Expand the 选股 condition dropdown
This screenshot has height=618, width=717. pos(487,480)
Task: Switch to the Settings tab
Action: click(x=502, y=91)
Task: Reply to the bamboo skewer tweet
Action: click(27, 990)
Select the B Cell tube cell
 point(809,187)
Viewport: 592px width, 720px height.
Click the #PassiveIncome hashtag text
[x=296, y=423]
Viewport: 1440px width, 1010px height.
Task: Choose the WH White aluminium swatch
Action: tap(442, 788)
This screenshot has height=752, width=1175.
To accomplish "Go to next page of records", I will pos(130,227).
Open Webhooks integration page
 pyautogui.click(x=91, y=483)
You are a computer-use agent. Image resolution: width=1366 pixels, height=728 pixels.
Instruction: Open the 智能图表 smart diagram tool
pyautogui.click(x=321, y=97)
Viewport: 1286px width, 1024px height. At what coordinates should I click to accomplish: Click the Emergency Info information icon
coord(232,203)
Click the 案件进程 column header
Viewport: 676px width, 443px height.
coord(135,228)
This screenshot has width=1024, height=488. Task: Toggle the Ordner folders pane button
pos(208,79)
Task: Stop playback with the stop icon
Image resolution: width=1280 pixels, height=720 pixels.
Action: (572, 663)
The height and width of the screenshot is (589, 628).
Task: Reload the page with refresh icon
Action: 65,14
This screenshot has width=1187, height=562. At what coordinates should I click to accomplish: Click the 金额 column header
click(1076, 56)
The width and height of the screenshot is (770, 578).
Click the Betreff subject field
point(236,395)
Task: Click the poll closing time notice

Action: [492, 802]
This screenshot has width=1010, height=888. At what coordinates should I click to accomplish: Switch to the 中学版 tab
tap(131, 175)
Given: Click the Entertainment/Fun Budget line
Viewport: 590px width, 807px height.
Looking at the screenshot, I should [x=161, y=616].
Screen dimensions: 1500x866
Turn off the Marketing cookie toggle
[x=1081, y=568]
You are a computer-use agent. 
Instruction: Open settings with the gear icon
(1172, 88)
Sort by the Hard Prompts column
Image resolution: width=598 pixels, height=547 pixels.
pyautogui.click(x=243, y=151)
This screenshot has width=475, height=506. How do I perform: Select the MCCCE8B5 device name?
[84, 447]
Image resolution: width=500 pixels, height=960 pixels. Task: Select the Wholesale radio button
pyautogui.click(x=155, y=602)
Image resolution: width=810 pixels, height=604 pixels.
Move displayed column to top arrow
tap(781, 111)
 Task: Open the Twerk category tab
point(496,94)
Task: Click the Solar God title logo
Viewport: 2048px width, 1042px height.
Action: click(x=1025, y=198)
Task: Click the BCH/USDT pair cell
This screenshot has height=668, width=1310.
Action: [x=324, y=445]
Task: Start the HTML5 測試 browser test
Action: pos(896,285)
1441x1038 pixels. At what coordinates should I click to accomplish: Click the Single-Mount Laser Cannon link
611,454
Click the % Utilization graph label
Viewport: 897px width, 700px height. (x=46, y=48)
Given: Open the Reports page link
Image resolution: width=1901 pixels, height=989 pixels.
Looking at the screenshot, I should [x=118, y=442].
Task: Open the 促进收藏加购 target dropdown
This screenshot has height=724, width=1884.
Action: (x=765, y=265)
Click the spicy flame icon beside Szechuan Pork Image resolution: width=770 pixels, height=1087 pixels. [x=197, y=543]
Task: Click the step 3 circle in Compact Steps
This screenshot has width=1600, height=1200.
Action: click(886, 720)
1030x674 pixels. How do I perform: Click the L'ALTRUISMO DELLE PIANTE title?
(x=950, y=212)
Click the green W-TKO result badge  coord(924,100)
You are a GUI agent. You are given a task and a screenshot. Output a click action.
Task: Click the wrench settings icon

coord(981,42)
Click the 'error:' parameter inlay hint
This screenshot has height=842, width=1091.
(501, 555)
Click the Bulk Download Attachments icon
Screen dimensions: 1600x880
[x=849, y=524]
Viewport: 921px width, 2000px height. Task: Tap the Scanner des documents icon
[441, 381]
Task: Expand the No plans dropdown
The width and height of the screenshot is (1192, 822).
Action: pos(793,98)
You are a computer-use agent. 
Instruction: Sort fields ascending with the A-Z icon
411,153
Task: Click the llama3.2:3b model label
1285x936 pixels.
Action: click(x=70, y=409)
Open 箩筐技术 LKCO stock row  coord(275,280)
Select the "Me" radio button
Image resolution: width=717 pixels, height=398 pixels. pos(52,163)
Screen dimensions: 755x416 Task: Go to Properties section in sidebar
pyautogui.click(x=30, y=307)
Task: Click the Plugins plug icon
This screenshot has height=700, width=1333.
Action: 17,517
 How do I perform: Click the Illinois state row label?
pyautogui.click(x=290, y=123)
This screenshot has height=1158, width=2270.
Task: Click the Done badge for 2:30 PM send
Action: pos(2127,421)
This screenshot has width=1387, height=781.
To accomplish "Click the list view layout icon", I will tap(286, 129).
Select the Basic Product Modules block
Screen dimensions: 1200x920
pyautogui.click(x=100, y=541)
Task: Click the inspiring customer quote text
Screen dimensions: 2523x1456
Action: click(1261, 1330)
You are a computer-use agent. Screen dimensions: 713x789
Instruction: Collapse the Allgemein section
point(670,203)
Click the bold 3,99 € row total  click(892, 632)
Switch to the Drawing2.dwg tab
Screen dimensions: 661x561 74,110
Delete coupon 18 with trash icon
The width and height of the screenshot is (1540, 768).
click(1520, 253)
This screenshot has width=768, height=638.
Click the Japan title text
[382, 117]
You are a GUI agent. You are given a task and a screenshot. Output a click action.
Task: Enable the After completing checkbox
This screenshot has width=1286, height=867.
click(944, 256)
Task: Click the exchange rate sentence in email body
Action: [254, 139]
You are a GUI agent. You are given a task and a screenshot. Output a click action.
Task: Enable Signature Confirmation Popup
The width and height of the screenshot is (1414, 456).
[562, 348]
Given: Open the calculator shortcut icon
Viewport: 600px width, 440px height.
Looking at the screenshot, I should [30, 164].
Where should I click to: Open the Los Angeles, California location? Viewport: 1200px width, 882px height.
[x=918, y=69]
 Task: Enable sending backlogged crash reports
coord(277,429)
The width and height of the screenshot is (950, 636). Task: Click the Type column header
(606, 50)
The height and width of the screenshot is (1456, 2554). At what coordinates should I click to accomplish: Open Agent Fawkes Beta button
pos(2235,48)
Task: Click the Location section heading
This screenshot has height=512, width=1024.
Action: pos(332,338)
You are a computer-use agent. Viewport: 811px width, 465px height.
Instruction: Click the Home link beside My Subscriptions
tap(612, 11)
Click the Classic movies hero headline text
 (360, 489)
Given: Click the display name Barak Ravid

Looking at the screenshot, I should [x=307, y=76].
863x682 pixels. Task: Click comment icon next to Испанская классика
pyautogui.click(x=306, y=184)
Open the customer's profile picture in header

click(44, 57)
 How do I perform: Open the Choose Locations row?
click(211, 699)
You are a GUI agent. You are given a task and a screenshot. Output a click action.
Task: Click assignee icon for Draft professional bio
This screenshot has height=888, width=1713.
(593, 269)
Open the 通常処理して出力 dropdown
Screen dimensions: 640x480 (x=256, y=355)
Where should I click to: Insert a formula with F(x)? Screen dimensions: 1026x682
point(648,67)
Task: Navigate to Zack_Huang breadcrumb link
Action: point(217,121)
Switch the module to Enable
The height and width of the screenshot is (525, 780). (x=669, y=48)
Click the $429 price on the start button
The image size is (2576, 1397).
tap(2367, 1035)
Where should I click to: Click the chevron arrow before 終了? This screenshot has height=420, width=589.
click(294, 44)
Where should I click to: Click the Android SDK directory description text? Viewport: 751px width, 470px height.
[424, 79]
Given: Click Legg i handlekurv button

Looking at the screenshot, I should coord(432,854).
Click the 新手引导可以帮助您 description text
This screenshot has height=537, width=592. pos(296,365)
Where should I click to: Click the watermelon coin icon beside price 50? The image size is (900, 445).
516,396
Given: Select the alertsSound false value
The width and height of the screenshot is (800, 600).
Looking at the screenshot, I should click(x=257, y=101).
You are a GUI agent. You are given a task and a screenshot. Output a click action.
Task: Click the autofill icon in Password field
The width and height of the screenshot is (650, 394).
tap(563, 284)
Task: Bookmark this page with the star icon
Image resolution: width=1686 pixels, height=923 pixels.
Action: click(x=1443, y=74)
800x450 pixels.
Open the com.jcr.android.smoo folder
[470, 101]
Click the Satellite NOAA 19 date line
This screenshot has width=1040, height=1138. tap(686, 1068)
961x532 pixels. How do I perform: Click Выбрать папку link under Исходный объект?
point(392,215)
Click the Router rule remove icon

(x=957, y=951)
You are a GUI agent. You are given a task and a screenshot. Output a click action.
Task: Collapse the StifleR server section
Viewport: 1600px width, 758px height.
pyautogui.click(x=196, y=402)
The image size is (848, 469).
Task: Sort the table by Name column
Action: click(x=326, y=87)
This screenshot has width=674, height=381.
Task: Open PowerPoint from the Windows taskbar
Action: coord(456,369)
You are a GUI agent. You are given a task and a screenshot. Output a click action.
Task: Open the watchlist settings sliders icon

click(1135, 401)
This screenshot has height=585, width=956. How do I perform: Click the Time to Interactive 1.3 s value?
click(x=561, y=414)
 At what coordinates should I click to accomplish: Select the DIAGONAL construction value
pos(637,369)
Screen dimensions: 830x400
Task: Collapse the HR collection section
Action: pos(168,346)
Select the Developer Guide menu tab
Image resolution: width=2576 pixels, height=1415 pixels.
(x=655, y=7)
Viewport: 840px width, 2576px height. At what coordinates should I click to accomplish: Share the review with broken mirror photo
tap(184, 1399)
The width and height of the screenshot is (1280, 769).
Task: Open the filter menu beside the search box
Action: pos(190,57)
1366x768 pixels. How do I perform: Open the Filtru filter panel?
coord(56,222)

- **Instructions for the task**: Exactly how many lines of the listing hold the word "computer"? Give the number with nothing else.

- **Solution to the problem**: 5